§ **Work to be completed**
Lines from the first one down to the one containing "Task: Click the yellow dot beside Xbox One" in the data below are the only ones needed; please return them exactly, both ends included.

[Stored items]
········

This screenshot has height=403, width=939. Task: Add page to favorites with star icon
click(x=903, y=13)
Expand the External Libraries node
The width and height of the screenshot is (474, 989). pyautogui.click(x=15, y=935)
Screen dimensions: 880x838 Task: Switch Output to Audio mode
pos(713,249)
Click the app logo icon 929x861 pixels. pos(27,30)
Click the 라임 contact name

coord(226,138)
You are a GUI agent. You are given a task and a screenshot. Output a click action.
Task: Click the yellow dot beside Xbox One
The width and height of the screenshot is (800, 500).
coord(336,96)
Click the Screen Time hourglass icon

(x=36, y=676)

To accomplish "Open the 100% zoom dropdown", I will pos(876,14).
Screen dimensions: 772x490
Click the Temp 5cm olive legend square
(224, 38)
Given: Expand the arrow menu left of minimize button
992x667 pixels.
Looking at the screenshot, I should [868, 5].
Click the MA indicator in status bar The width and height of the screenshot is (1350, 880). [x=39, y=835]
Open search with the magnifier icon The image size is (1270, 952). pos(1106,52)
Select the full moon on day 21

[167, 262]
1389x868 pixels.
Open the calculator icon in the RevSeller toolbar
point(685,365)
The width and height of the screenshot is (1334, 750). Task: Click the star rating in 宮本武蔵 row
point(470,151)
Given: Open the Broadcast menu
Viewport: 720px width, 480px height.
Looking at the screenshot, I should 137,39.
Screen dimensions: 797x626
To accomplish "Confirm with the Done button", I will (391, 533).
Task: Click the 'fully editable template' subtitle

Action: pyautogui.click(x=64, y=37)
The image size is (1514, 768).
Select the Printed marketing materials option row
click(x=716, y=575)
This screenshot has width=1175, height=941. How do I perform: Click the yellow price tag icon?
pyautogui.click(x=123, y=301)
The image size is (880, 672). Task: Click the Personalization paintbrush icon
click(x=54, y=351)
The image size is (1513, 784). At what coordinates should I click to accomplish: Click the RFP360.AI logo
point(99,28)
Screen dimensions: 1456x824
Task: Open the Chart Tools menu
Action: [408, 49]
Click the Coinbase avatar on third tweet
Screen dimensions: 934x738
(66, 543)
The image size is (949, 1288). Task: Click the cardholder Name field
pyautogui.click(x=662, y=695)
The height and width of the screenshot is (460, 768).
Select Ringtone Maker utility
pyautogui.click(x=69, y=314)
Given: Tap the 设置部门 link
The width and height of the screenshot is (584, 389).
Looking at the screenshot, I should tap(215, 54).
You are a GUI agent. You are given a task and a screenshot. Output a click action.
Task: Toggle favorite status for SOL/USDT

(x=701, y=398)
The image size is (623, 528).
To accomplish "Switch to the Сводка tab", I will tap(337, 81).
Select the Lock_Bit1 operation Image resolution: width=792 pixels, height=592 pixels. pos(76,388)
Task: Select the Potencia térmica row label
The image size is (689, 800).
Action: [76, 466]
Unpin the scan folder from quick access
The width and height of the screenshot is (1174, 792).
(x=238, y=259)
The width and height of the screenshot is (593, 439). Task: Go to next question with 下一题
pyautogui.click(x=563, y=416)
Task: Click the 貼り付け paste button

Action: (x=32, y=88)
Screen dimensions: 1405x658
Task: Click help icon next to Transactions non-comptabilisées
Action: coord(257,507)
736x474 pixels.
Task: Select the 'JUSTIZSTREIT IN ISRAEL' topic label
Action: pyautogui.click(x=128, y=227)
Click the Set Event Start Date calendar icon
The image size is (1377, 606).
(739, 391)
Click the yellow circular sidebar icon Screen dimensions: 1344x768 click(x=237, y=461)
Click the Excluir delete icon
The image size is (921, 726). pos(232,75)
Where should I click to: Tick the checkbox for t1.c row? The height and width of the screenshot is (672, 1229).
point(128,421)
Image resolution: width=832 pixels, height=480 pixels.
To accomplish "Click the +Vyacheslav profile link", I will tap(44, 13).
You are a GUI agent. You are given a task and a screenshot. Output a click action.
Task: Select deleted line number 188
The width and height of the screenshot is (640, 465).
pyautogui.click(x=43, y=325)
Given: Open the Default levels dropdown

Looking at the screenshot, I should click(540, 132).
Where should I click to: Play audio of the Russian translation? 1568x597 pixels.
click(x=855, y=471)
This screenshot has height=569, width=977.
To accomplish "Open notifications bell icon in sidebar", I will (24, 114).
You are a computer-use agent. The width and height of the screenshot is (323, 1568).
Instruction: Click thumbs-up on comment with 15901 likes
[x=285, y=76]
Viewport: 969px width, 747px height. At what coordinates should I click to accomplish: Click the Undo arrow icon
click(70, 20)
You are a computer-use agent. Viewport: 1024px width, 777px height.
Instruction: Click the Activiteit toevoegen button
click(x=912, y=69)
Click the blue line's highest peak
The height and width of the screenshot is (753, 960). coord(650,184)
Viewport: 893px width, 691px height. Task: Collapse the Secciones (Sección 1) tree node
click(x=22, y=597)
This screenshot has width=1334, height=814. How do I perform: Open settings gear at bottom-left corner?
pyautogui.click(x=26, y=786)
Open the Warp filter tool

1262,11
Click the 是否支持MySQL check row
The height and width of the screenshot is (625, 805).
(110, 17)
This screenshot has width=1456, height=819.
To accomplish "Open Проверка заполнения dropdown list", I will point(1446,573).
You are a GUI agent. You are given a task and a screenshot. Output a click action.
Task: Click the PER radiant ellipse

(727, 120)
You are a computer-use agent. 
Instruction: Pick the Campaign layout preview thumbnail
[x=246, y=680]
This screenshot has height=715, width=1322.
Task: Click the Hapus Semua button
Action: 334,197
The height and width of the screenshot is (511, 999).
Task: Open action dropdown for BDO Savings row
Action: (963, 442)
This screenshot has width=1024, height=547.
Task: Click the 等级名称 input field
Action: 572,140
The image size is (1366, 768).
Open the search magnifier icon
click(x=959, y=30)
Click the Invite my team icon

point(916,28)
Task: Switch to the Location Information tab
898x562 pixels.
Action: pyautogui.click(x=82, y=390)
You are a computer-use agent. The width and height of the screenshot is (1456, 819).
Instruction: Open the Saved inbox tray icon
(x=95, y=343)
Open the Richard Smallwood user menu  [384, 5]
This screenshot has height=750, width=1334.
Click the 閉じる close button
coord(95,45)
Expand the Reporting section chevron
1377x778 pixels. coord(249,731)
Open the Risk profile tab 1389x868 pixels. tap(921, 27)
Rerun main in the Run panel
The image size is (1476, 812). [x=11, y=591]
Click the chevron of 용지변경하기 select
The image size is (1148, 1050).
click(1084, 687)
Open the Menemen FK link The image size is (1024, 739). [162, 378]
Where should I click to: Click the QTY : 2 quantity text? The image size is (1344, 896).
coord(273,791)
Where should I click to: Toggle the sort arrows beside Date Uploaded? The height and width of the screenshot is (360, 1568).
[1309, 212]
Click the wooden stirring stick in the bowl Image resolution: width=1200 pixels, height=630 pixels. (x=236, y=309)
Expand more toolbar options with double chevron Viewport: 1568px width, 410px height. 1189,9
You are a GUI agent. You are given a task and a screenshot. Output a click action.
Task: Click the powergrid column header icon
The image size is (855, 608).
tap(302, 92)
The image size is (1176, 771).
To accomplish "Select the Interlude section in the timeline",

········

§ **Response to this task**
This screenshot has height=403, width=939. Task: Add page to favorites with star icon
click(x=903, y=13)
Expand the External Libraries node
The width and height of the screenshot is (474, 989). pyautogui.click(x=15, y=935)
Screen dimensions: 880x838 Task: Switch Output to Audio mode
pos(713,249)
Click the app logo icon 929x861 pixels. pos(27,30)
Click the 라임 contact name

coord(226,138)
You are a GUI agent. You are given a task and a screenshot. Output a click action.
Task: Click the yellow dot beside Xbox One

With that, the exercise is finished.